Li, Qing; Song, Qingyuan; Chen, Zhishan; Choi, Jung-yoon; Moreno, Victor R.; Ping, Jie; Wen, Wanqing; Li, Chao; Shu, Xiang; Yan, Jun; Shu, Xiaoou; Cai, Qiuyin; Long, Jirong; Huyghe, Jeroen R.; Pai, Rish K.; Gruber, Stephen Bernard; Yang, Yaohua; Casey, Graham R.; Wang, Xusheng; Toriola, Adetunji T.; Li, Li; Singh, Bhuminder; Lau, Ken S.; Zhou, Li; Zhang, Zichen; Wu, Chong; Peters, Ulrike; Zheng, Wei; Long, Quan; Yin, Zhijun; & Guo, Xingyi. (2026). Large-scale integration of omics and electronic health records to identify potential risk protein biomarkers and therapeutic drugs for cancer prevention. American Journal of Human Genetics, 113(1), 41–56. https://doi.org/10.1016/j.ajhg.2025.11.008
Finding the right proteins to target and the drugs that act on them is essential for preventing cancer. In this study, we combined and closely analyzed data from large genome-wide association studies covering six common cancers: breast, colorectal, lung, ovarian, pancreatic, and prostate cancer. We identified 710 genetic variants that are independently linked to cancer risk. By connecting these variants to protein quantitative trait loci using blood-based proteomics data from more than 75,000 people, we found 365 proteins associated with cancer risk.
Further analysis showed that 101 of these proteins are very likely to play a direct role in cancer development, including 74 that have not been reported before. Among them, 36 proteins appear to be potentially druggable, meaning they could be targeted by existing or future medications. To explore real-world effects, we analyzed more than 3.5 million electronic health records and carried out emulated clinical trials comparing 11 commonly used drugs across 290 scenarios. We identified three drugs that were associated with a lower risk of colorectal cancer, including caffeine compared with paroxetine, haloperidol compared with prochlorperazine, and trazodone hydrochloride compared with paroxetine. In contrast, caffeine was linked to a higher cancer risk when compared with finasteride for colorectal cancer and fluoxetine for breast cancer.

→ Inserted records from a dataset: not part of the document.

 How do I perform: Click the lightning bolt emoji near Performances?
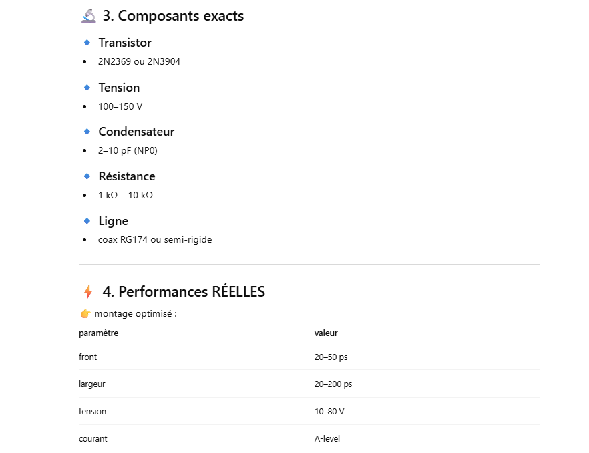coord(88,292)
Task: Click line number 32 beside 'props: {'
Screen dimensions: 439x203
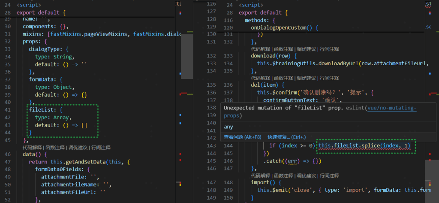Action: click(x=6, y=42)
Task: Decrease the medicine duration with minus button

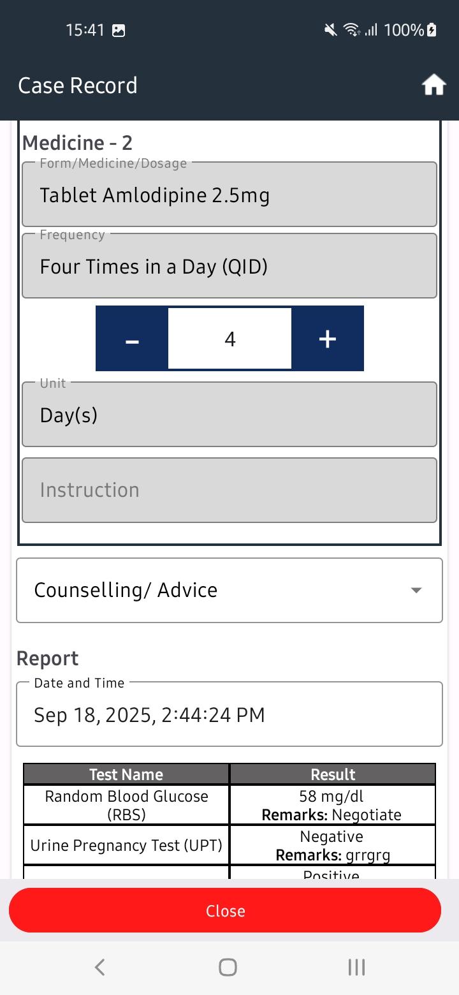Action: tap(132, 339)
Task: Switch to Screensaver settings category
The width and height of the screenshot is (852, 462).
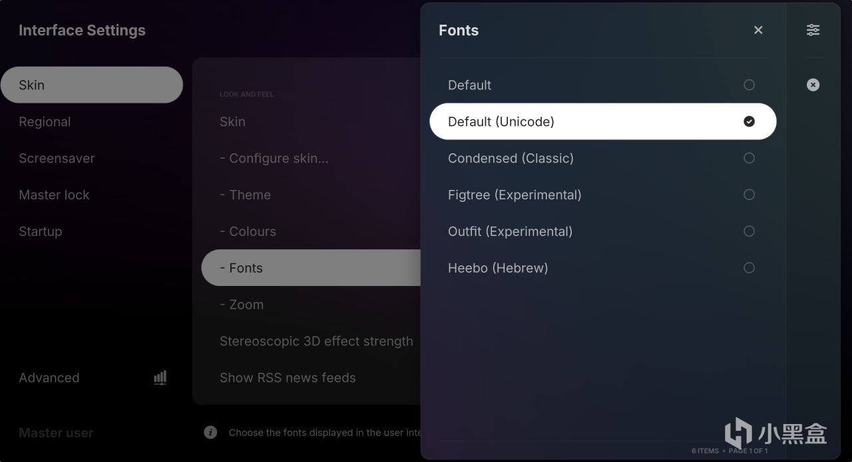Action: [92, 158]
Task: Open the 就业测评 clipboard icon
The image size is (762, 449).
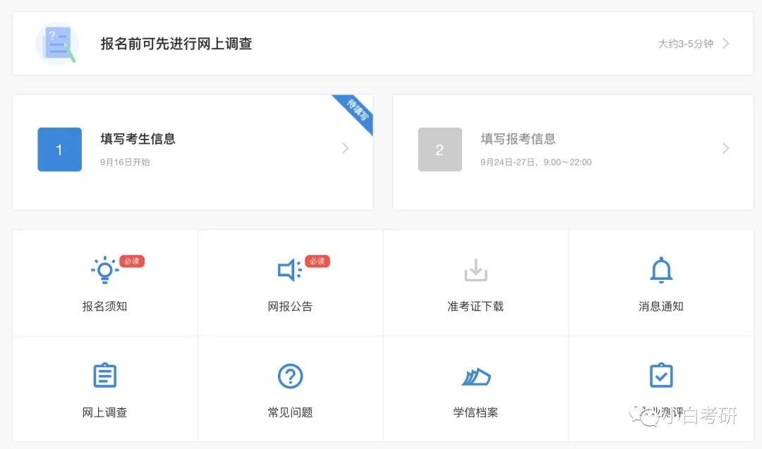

A combined analysis across studies identified six drugs that were significantly associated with cancer risk. One of these, acetazolamide, was associated with a reduced risk of colorectal cancer. Overall, this study uncovers previously unknown protein biomarkers and potential drug targets across six major cancer types and highlights several already approved drugs that may have promise for cancer prevention.

Figure 1 Overview of the analytical framework
(A) An illustration depicting the identification of proteins associated with the risk of the six major cancers: breast, lung, colorectal, ovarian, pancreatic, and prostate. Population-based proteomics data (for pQTLs) and GWAS data resources (for identifying lead variants) utilized in this study are shown on the left. Meta-analyses of cis-pQTLs from ARIC and deCODE, conducted through the SOMAscan platform, were combined with pQTL results from the UKB-PPP to identify potential risk proteins, as depicted in the middle images. Colocalization analyses between GWAS summary statistics and cis-pQTLs were performed to identify cancer risk proteins with high confidence, as illustrated on the right.
(B) The proteins with evidence of colocalization annotated based on drug-protein information from four databases: DrugBank, ChEMBL, TTD, and Open Targets.
(C) The framework for evaluating the effects of drugs approved for indications on cancer risk. The inverse probability of treatment weighting (IPTW) framework was utilized to construct emulations of treated-control drug trials based on millions of patients’ electronic health records stored at VUMC SD (left). In these emulations, the Cox proportional hazard model was conducted for each trial to assess the hazard ratio (HR) of cancer risk between the treated focal drug and the control drug (right).